_Short problem 1_. In the case summary, whose grant of summary judgment did the Federal Circuit affirm?

_Passage_.
"""

Federal Circuit Holds That a Computer-Aided Clearinghouse is a Patent-Ineligible Abstract Idea
By Laura Fishwick – Edited by Adam Lewin
Dealertrack, Inc. v. Huber, Nos. 2009-1566, 2009-1588, 2012 WL 164439 (Fed. Cir. Jan. 20, 2012)
Slip Opinion
The Court of Appeals for the Federal Circuit affirmed the U.S. District Court for the Central District of California’s grant of summary judgment regarding the invalidity of Dealertrack’s U.S. Patent 7,181,427 (filed Sep. 3, 1997) (“the ’427 patent”), which had claims that covered an automated clearinghouse system for car dealerships. The district court had applied the then-definitive “machine-or-transformation” test from In re Bilski, 545 F.3d 943 (Fed. Cir. 2008) (en banc) (“Bilski I”), requiring the claimed process either to be tied to a particular machine or apparatus or to transform an article into a different state or thing. Dealertrack had not argued that its claim effected a transformation, and the district court found that Dealertrack’s patent did not involve a particular machine as required by Bilski I’s test because the computer involved was a general purpose computer that was not “specially programmed.” For this reason, the district court held that the subject matter of Dealertrack’s patent was not eligible for protection under 35 U.S.C. § 101 of the Patent Act because Dealertrack had claimed an abstract idea.

"""

[Data records]
"""

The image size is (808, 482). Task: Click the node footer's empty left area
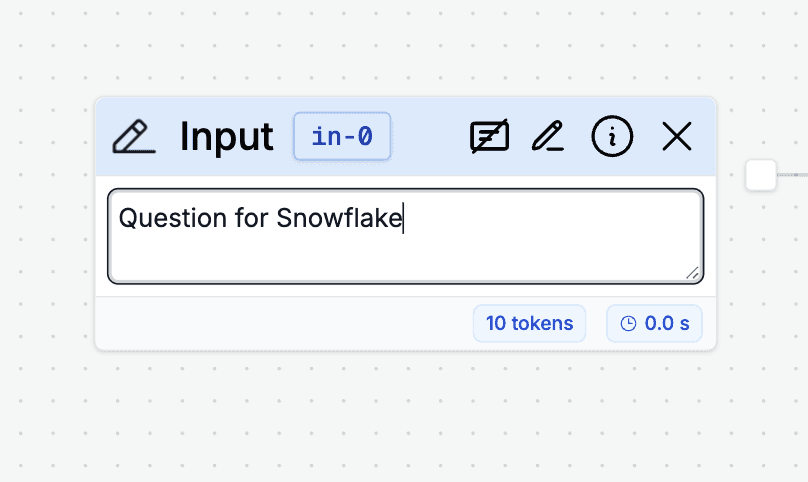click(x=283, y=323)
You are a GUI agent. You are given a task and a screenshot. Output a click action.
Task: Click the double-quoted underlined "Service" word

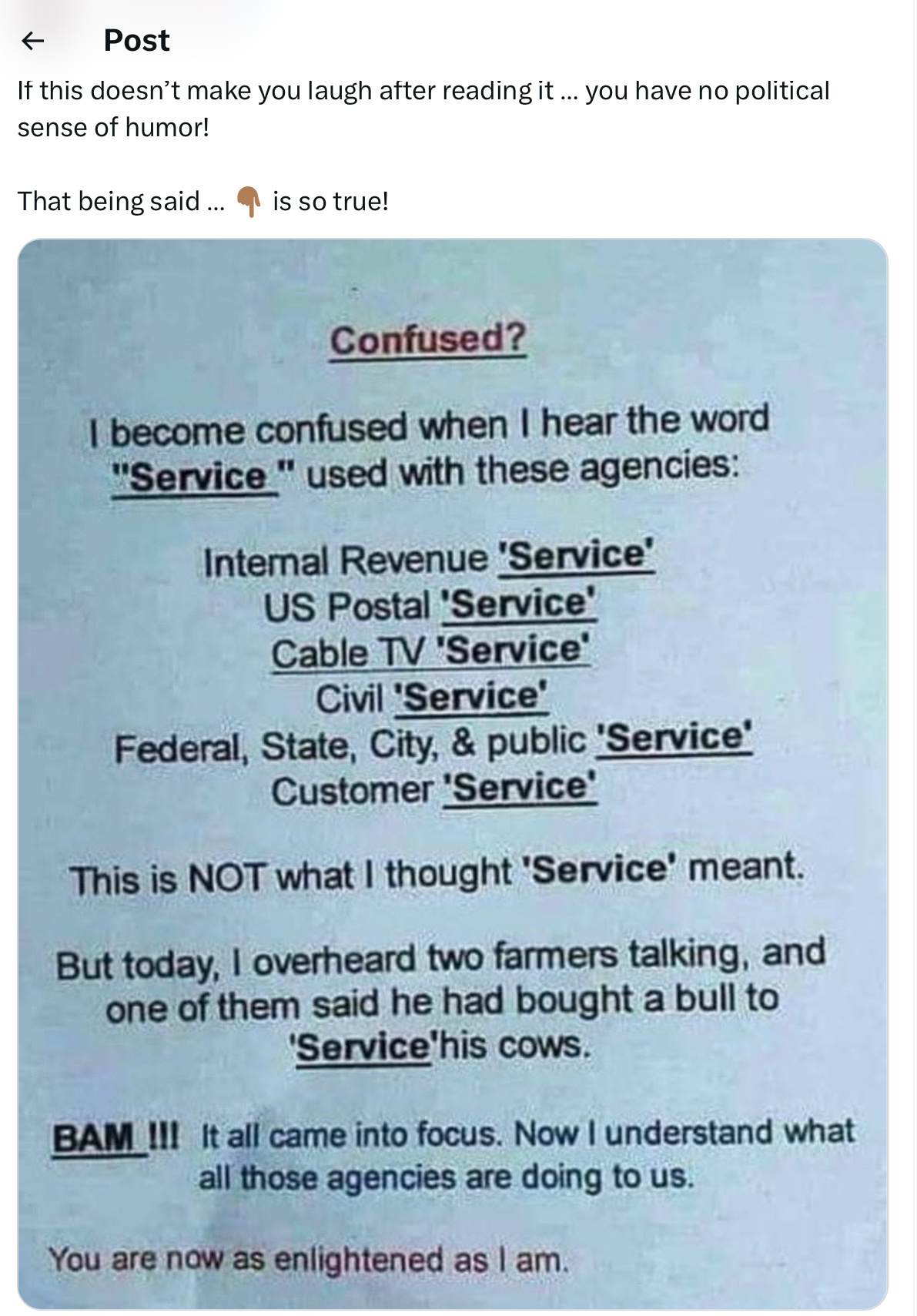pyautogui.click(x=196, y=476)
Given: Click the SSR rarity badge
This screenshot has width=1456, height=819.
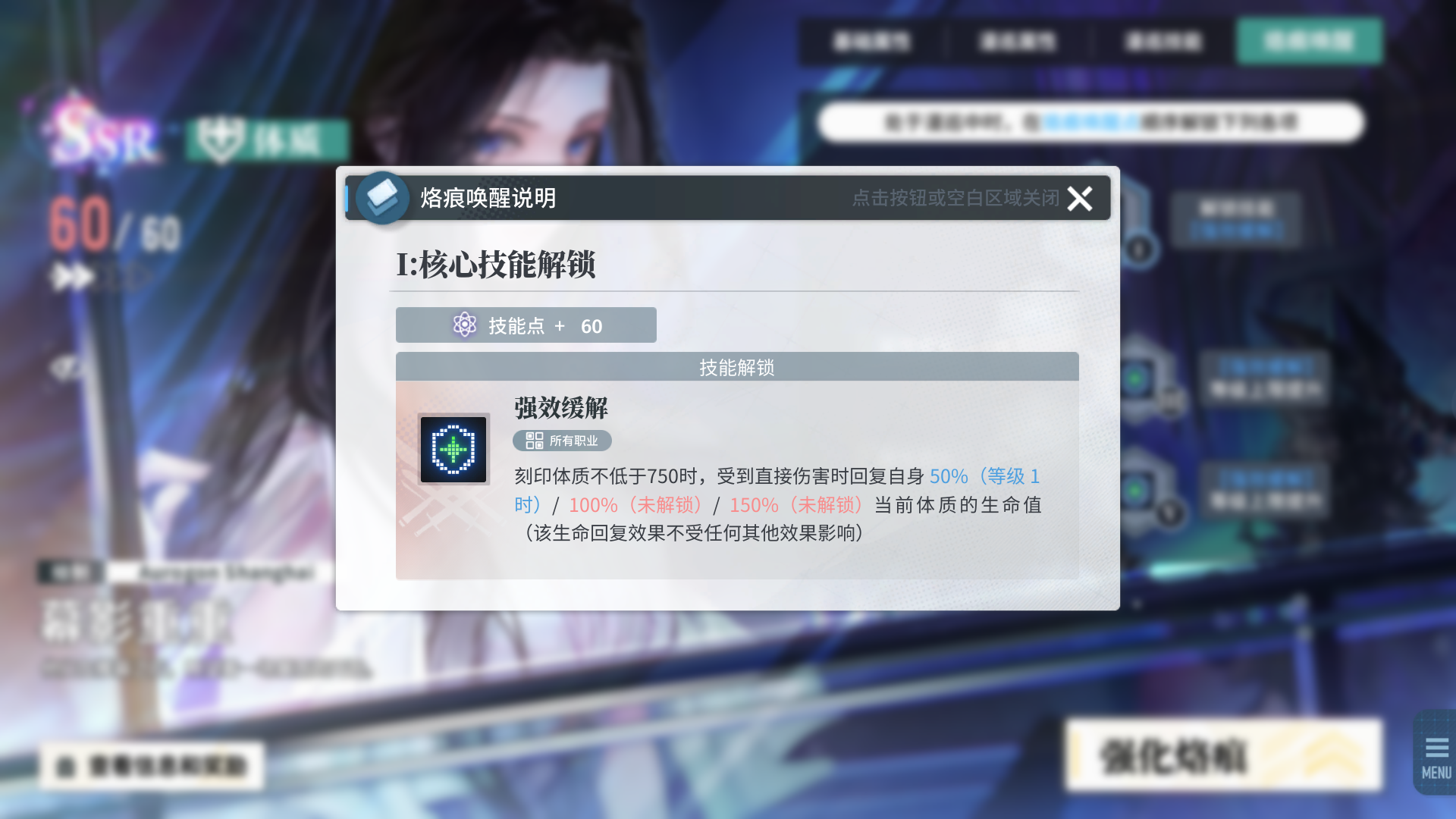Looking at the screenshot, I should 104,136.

"""

_Short problem 2_. Rewrite the data records from the line that contains "You are a GUI" through the end of the records, replacing "Output" with "Produce" and leaving everything else unchanged; omit the pictures.

_Worked solution 1_. The U.S. District Court for the Central District of California's.

_Worked solution 2_.
You are a GUI agent. You are given a task and a screenshot. Produce a click action.
Task: Click the double-quoted underlined "Service" word

pyautogui.click(x=196, y=476)
Given: Click the SSR rarity badge
This screenshot has width=1456, height=819.
Looking at the screenshot, I should 104,136.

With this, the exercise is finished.